私自身、1人目と2人目のときには、相談する相手もあまりいなくて本当に大変で、辛い時期がありました。実際に自分も子育て中の母親だからこそ、同じ境遇の市民の方のためにできることというのはあると思うんです」
──議会には首長率いる執行部を監視する役目もあります。市長が夫だとやりにくい面もあるのではないでしょうか。
「夫婦とはいえ、私と主人は別人格です。主人がやることでもおかしいものがあれば、それはもちろん反論しますよ」
──昨年末、市長の不信任決議を可決した当時の議会についてはどのように思いますか。
「主人も言っていますが大義はなかったかと思います。不信任決議の大きな理由としては『説明責任を果たしていない』ということでしたが、A子さんのこれからの生活もあるなかで、彼女に大きな迷惑をかけない範囲で言えることはしっかりと言ったと思っています。そのほかにも不信任の理由はありましたが、どれも見当違いで、“辞めさせたいありき”の不信任決議だと感じました」
夫としての「永野市長」
──夫婦で同じ政治の道に進もうとしています。これまでの市長として永野氏をどのように感じていますか。また、ご家庭ではどのような夫なのでしょうか。

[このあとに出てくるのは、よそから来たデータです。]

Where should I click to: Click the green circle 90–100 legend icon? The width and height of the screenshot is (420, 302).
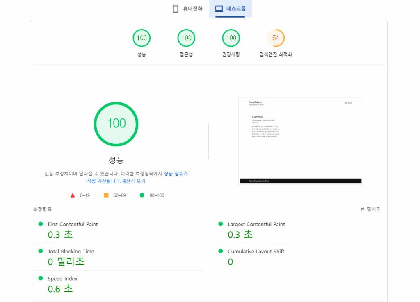pyautogui.click(x=142, y=195)
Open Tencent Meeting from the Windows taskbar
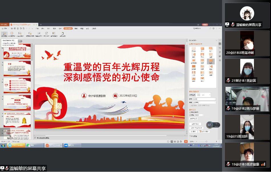Viewport: 271px width, 172px height. pos(68,146)
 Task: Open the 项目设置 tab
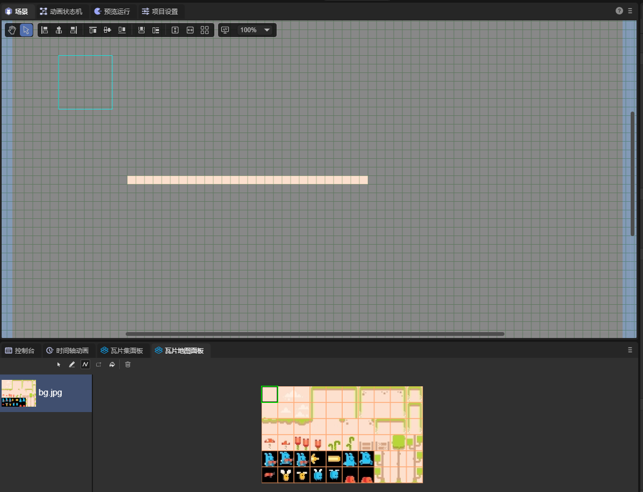(160, 11)
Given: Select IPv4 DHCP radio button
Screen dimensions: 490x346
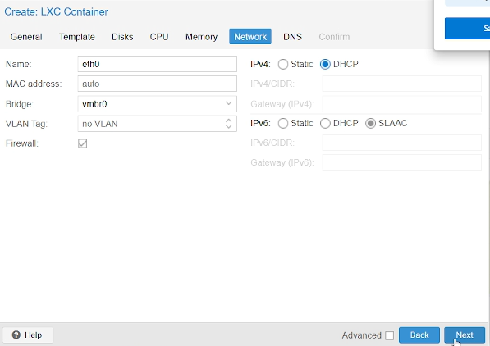Looking at the screenshot, I should 325,64.
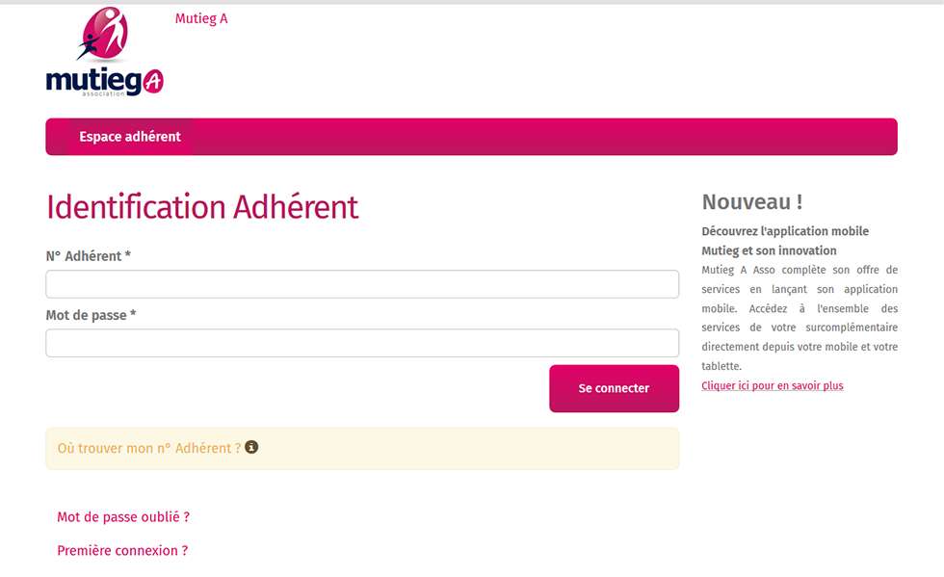Focus the N° Adhérent input field

coord(362,283)
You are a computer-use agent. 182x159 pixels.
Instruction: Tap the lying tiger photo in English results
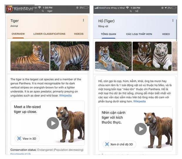click(x=30, y=56)
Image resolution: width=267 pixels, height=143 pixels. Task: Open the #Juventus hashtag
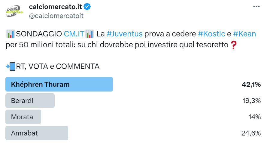pos(124,34)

「主人は判断がものすごく速いそうです。役所の方が説明すると、すぐに『じゃあこれはこうして』『あれはああしよう』という感じで物事を決めていくと聞いています。そういった部分は、市長に向いていると考えています。
家庭では、実はかなり家事をしてくれます。食事作りや洗濯も。私が母親なのにあまりやっていないじゃないか、と言われてしまうでしょうか……。ただ、お互いのことを助け合いながら生きているので、5人の子供がいても市議会選挙に立候補できるのだと思います」
──市長は多忙そうですが……。
「あの人は仕事で会食によく行きますが、お酒を飲めないので、無駄に夜出歩かないということもあるのかもしれません。子育てでも夫婦でアメとムチを分担して、うまく協力できていると思います。私が『テレビは宿題が終わってから!』と叱っていると、主人は『あと10分だけ見てから、宿題やるんだよね?』といった感じで子供にフォローをいれています。主人がアメなんです」
──市長とご結婚するまではどのような人生を歩まれたのですか。紗代さんの学生時代と、これまでの経歴について教えて下さい。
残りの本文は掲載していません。